Começaram a regressar a Havana nesta Quinta-feira os médicos cubanos que prestavam serviços em locais remotos do Brasil, depois de Cuba ter anunciado a sua saída do projecto na semana passada. Apesar das inscrições para substituir os médicos cubanos, os efeitos da sua saída sentem-se em todo o país. Os centros de saúde vêem-se obrigados fazer contratações de emergência e a exigir horas extras aos médicos brasileiros.

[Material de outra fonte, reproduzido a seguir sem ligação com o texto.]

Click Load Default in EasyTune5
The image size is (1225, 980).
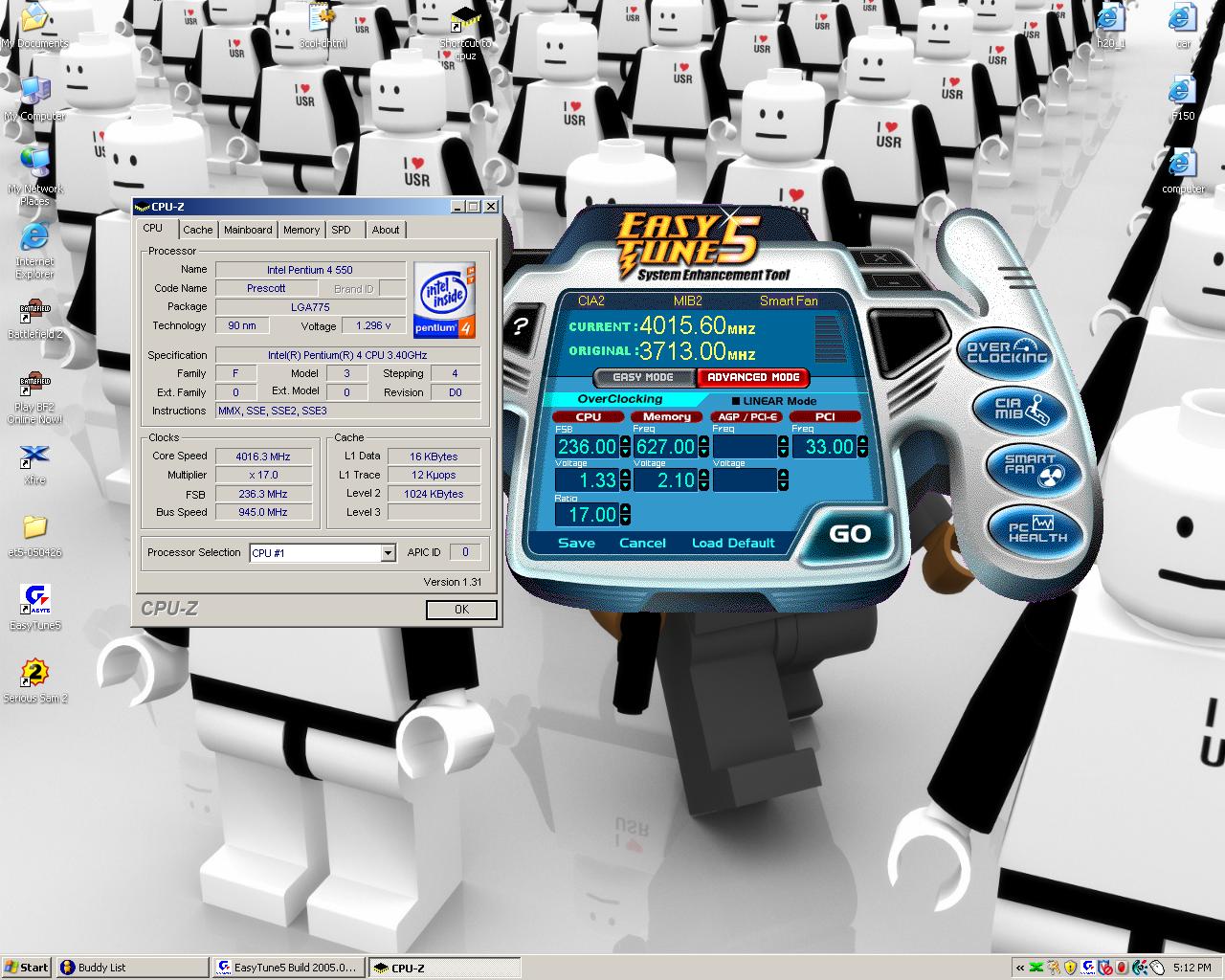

A Organização Pan-Americana da Saúde (OPAS) confirmou esta Quinta-feira que até 12 de Dezembro os mais de oito mil médicos cubanos no programa Mais Médicos vão deixar gradualmente as suas funções. Ainda que muitos planeiem ficar em solo brasileiro, estão agendados cinco voos para Havana, de Quinta-feira a Sábado.

Na Quarta-feira abriram as inscrições para substituir os médicos cubanos, que neste momento ocupam 8332 dos 18,240 lugares do programa Mais Médicos. Na manhã desta Quinta-feira, foram registadas 6394 inscrições na selecção de emergência e 2209 profissionais já escolheram aonde vão exercer funções. Só que muitos desses médicos candidataram-se para trabalhar em capitais de estados e municípios de regiões metropolitanas, diz a colunista da Folha de São Paulo Mônica Bergamo.

O site do Mais Médicos ficou inacessível (três) horas depois do início das inscrições, contabilizando 3336 inscrições e mais de um milhão de acessos simultâneos no momento da abertura do sistema, avançou o Ministério da Saúde em comunicado. Em causa estão 8517 vagas para funções em 2824 municípios e 34 comunidades indígenas.